• **What is needed**
Give again only what runs from the line with "Instruction: Click the" to the final line of the entries below, exactly as written and without pictures.

(Beginning of Data for the task)

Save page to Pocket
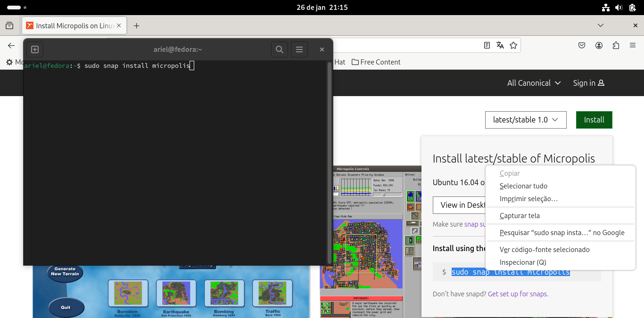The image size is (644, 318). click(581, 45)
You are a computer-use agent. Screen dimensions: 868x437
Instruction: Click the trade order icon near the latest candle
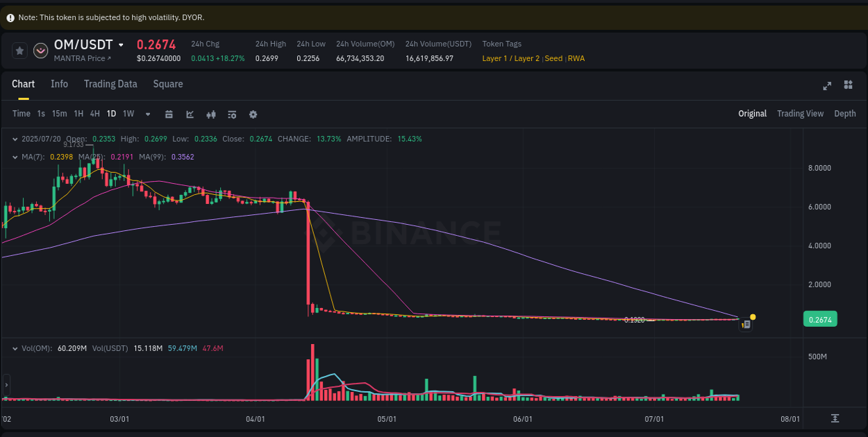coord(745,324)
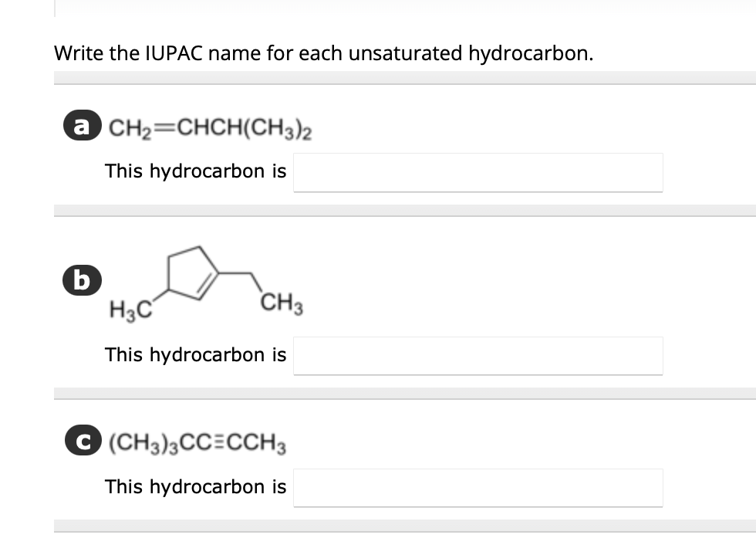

(End of Data for the task)

• **Written answer**
Instruction: Click the trade order icon near the latest candle
coord(745,324)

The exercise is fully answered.